Alcohol ban hits TB testing in eastern India
PATNA: Doctors in eastern India can no longer test patients for the deadly lung disease tuberculosis (TB) after authorities imposed a ban on the sale of alcohol, impacting the supply of spirits for medical use, health officials said on Monday.
Nitish Kumar, chief minister of Bihar state, instituted prohibition in April last year after his party won local polls backed by large numbers of women voters who demanded he ban alcohol, blaming its consumption for rising domestic violence.
But health officials in Bihar say the ban has also meant that other types of alcohol and spirits - essential for conducting tests and disinfecting equipment - are no longer available in the state.
"So far, we were using the old stock of alcohol and spirits to conduct tests but now, they too have run short completely. We are unable to conduct any TB test until we get the fresh stock," said Bihar's Communicable Diseases Officer Ganesh Prasad.
"Their scarcity is now bound to hit the TB diagnosis program but we are helpless," he told the Thomson Reuters Foundation, adding that substitutes had proved ineffective.
Despite progress over the past two decades, TB infected 9 million people and killed 1.5 million in 2013, according to the World Health Organization.

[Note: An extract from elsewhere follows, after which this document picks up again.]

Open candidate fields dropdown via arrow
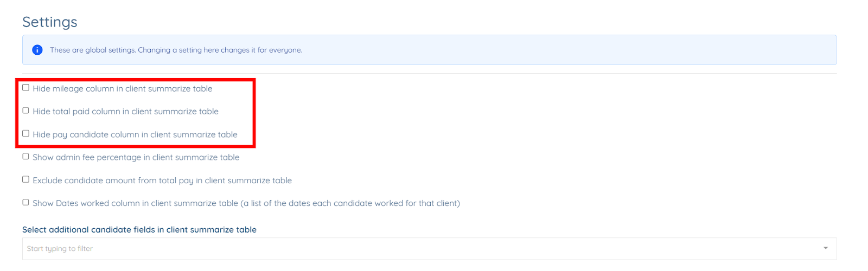The height and width of the screenshot is (271, 868). point(825,248)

India has one of the world's highest caseloads of TB - a bacterial disease spread through coughing and sneezing. Government data shows there were over 1.7 million cases in 2016 - more than 5 percent of them from Bihar.
Health officials said that in Patna, Bihar's capital, around 40,000 TB tests were conducted annually, but that many of the state's almost 800 laboratories had run out of the methylated spirit and ethanol required to conduct the tests.
Some officials denied there was a serious problem saying it was a simple misunderstanding with the new law.
Bihar's TB Program Officer K N Sahay said the health department had taken the issue up with the excise department and hoped that stocks would reach them soon.
Bihar is the fourth Indian state after Gujarat, Nagaland and Mizoram to impose a blanket ban on liquor.
The law imposes a fine of up to one million rupees ($15,670) and a sentence of up to 10 years for anyone found guilty of consuming or selling alcohol. A death sentence may be given if a person is convicted of providing poisonous home-made liquor which causes death.